007 and Moneypenny exchanged looks. “Q,” Bond started. It was everything that Q wanted, laid out in front of him. “England needs you.”

“Bond needs you too,” Moneypenny added. 007 glared at her. “And so do I, because if you leave he’ll whinge on and on about it and drink himself to the grave, and I’ll get bored and have to take over the world.”

“Wow, she’s like the British version of Pepper,” said Tony, regarding Moneypenny thoughtfully.

“Thank you, Tony, but I couldn’t possibly leave MI6,” Q said with a little smile. “Someone’s got to keep the idiots from getting maimed all the time. Also, you drink coffee instead of tea, you think Marmite tastes awful, and spell colour and favour without the letter U. I simply don’t understand you Americans.” He turned to Bond and Moneypenny. “All right. Let’s go.”

Tony heaved a dramatic sigh. “Fine. If you change your mind, let me know any time. Us pretty geniuses always fall for blonde, antiquated patriots, don’t we?” he said, rolling his eyes. “Now shoo. I’ve got some shoes to buy before Pepper decides to kill me.”

***

“Thought you said you weren’t trying to kill me,” Q said, when he saw that their car was pulling up to the airport. All of his muscles had gone tense.

“Sorry, Q,” said Moneypenny from the front seat. “M needs us back as quickly as possible. And didn’t you fly with Stark in his Iron Man suit?”

“I asked him to tranq me first.”

007 scowled at him. “Anyone with sense knows better than to take drugs from suspicious characters offering a ride, let alone _request_ them.”

Q scoffed. “If I had sense I wouldn’t be working for MI6. Excellent dental plan, but you lot are going to drive me into an early grave anyway.”

“Medication,” Bond said, handing him a bottle of pills. “Two should sedate you for the entire flight.”

“What was that about taking drugs from suspicious characters offering rides?”

“I’m hardly suspicious.”

“You are. Very.” Q grabbed it and dry-swallowed a couple. “What?” he asked, catching 007’s expression.

“For someone who’s afraid I’m trying to kill you, you’re remarkably trusting.”

“I was teasing, you stupid arse.
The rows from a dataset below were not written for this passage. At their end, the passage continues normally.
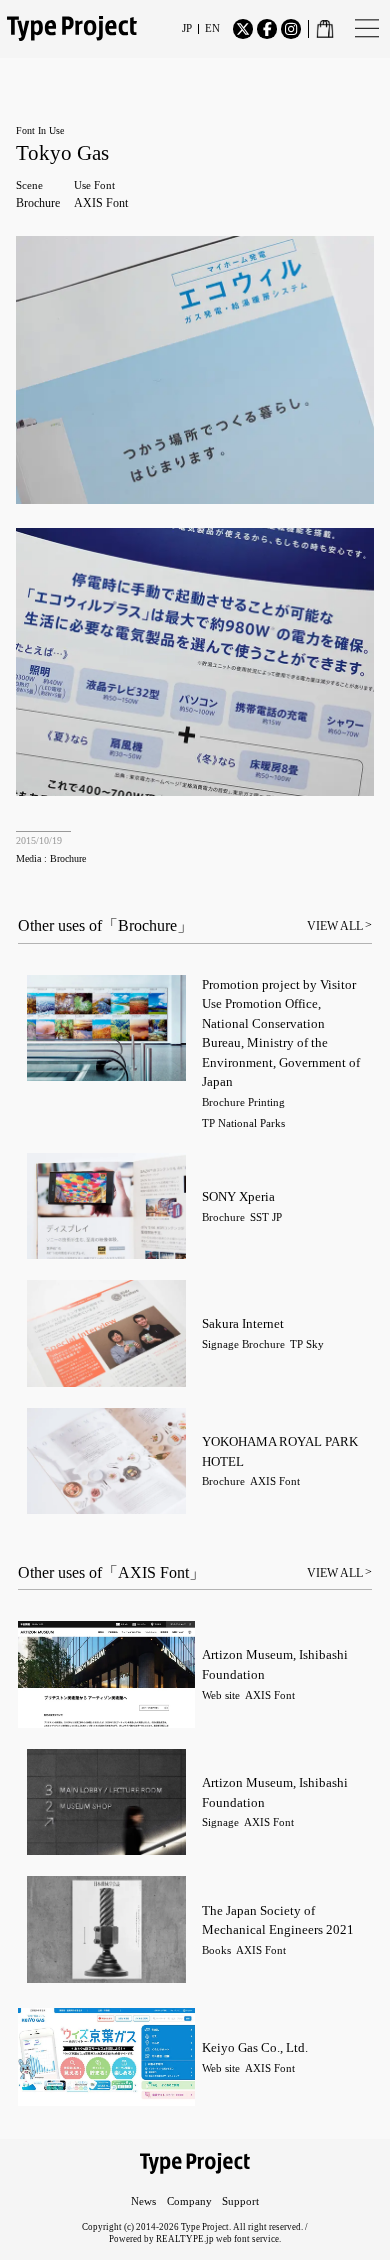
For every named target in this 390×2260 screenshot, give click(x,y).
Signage (220, 1344)
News (143, 2201)
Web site (221, 1695)
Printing (266, 1102)
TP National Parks (243, 1123)
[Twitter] (243, 29)
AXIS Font (101, 203)
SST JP (266, 1217)
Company (189, 2201)
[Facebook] (267, 29)
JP (187, 28)
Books (216, 1950)
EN (212, 28)
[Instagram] (291, 29)
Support (240, 2201)
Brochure (38, 203)
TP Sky (307, 1344)
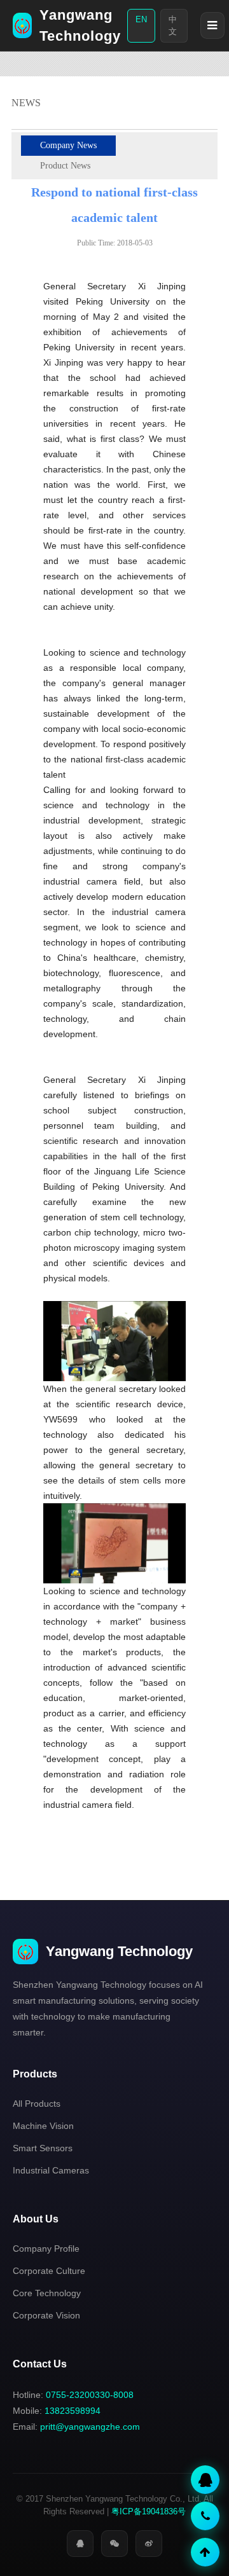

I know you’re not trying to kill me.” Q’s eyes were already starting to droop. “If there’s anyone I trust, it’s you.”

Those were words that meant more in the business than _I love you._ Trust was far rarer than love.

Bond wondered if it was possible that he could have both from one person.

007 looked out the window. “What Stark said—about falling for blonde patriots. Was that true?”

Silence answered him. He turned to see Q already knocked out in his seat. “Bollocks.”

Moneypenny glanced back at them. “You’re going to carry him to the plane bridal-style and I’ll be taking pictures. No objections.”

***

When Q was finally safely ensconced back in MI6, he had a long meeting with M that basically amounted to the fact that he would have a lot of new security measures in place.

Such as not leaving the building.

Q didn’t really much care since he spent about ninety percent of his day in MI6 anyway, but it was still the principle of the thing. He sulked and sent 007 an e-mail, and Bond could tell that Q was furious by his generous use of the capslock. They were keeping him and Q separate for now, “until we get this situation sorted out”, according to M—according to Moneypenny, though, it was more of, “in case you really are trying to murder our quartermaster.” In fact, they were keeping Q from seeing anyone below a certain clearance level, on the off chance that they were going to disembowel him.

As restrictive as it was, Q behaved perfectly (“Unlike _some_ recalcitrant agents,” he’d snarked).

Until the day a week later when Bond was in Liverpool and Moneypenny was with M at a government meeting, and Q knocked out the Double-O watching him, blacked out the security cameras, and ran away.

***

“Quartermaster, relay your coordinates,” M barked into the comm.

“Let’s skip the song-and-dance, M,” Q said wearily. “You don’t really expect me to tell you where I am after all the trouble I’ve gone to.” He’d disabled the tracking functions and could handily counter any of Q-Branch’s attempts to locate him, but he’d relented on the comm after watching their efforts to contact him for the last couple of hours. “Is 001 all right?”

“Working the sedative out of his system,” Moneypenny said. “Q, get your arse back here, it isn’t safe.”

“Too late.” M and Moneypenny exchanged looks; if it had taken only that short amount of time for Q to get to wherever he was going, he was likely still in Britain. “Moneypenny, you can’t be _that_ surprised to see me go rogue. We’ve always talked about how much fun it would be to become evil. The dark side has cookies and all that. I fancied a bit of gingerbread, and there you have it.”

“If you were going to go rogue, Q, you’d do it quietly and without us ever knowing until the day you’d killed us all,” she replied, exasperated. “What are you doing?”

“My usual job,” he sighed.

There was some muffled noise MI6’s end, and then he could hear 001, groggy but functional. “He got a video showing 007 being tortured and a note telling him to meet them alone.”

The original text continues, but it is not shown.